Alte Quellfassung erst nach Sanierung wieder ans Netz

Das Gisiker Wasser hat wieder Trinkwasser-Qualität. Ursache der Verunreinigung war vermutlich der Starkregen Mitte Oktober.

Zur Wochenmitte kam die Entwarnung. Das kantonale Labor meldete Werte nach Gisikon, wie sie für Trinkwasser gefordert sind. Josef Lötscher, der «Infrastrukturminister» der Gemeinde und damit auch für die Wasserversorgung zuständig, konnte aufatmen – und mit ihm die Gisikonerinnen und Gisikoner. «Die Verunsicherung war gross,» zog Lötscher gegenüber dem RigiAnzeiger eine erste Bilanz der Wasserverunreinigung mit Fäkalbakterien. Noch sind die Untersuchungen im Gang, aber mit grösster Wahrscheinlichkeit gelangten die Fäkalbakterien mit dem Starkregen in die ältere der beiden Wasserfassungen. Sie ist 50 Jahre alt und noch ohne UV-Schutz ausgerüstet. Sie ist jetzt stillgelegt und soll saniert und mit einem UV-Bakterienschutz nachgerüstet werden. Eine wichtige Lehre, die Josef Lötscher aus der Verunreinigung zieht, ist die: «Die Verunsicherung der Bevölkerung ist bei einem solchen Vorkomnis gross.» Darum sei es entscheidend wichtig, schnell und umfassend zu informieren und der Bevölkerung auch für Fragen zur Verfügung zu stehen. «Kann ich noch duschen, baden, Gemüse waschen?
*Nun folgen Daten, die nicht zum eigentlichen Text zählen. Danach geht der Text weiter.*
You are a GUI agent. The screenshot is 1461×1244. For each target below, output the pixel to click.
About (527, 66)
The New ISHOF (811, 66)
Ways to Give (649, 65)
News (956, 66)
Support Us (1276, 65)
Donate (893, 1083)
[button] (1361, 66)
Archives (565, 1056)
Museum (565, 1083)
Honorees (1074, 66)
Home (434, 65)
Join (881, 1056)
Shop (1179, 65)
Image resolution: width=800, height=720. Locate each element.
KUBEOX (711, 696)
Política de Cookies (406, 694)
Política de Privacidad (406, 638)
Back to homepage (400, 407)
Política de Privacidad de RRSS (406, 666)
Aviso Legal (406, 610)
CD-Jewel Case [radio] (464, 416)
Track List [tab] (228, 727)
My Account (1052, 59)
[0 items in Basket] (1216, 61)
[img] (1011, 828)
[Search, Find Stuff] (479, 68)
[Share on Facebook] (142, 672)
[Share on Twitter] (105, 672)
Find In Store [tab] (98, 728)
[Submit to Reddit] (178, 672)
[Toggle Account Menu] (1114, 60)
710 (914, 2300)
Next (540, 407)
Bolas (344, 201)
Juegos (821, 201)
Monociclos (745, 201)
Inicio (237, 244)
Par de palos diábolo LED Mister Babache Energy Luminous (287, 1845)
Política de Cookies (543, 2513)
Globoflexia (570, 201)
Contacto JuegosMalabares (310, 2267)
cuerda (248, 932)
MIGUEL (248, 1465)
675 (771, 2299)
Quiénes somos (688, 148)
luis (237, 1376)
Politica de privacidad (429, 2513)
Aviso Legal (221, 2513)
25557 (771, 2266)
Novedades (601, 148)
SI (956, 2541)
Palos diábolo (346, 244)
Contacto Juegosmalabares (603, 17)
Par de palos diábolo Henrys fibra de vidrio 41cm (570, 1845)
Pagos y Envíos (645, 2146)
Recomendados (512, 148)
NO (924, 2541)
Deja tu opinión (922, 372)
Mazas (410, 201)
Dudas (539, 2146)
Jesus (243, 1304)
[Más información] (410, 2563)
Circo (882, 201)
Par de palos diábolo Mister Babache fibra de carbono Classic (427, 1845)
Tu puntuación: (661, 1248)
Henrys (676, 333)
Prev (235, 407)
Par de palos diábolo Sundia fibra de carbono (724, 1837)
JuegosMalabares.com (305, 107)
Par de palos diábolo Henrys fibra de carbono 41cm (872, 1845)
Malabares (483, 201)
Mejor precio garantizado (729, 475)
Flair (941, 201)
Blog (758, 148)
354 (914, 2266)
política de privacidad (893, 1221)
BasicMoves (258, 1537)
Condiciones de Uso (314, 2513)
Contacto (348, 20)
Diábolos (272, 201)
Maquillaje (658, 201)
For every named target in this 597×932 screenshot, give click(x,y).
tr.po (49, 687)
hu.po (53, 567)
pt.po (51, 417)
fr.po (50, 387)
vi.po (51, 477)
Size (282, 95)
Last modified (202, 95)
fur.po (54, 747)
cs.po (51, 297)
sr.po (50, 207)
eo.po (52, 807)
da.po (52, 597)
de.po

Muss ich den Boiler leeren?» solche und ähnliche Fragen vor allem übers Brauchwasser hatte Josef Lötscher in den letzten Tagen laufend zu beantworten. Sauberes, trinkbares Wasser aus der Leitung ist zu einer solchen Selbstverständlichkeit geworden, dass eine Beeinträchtigung der Qualität zu grosser Verunsicherung führt.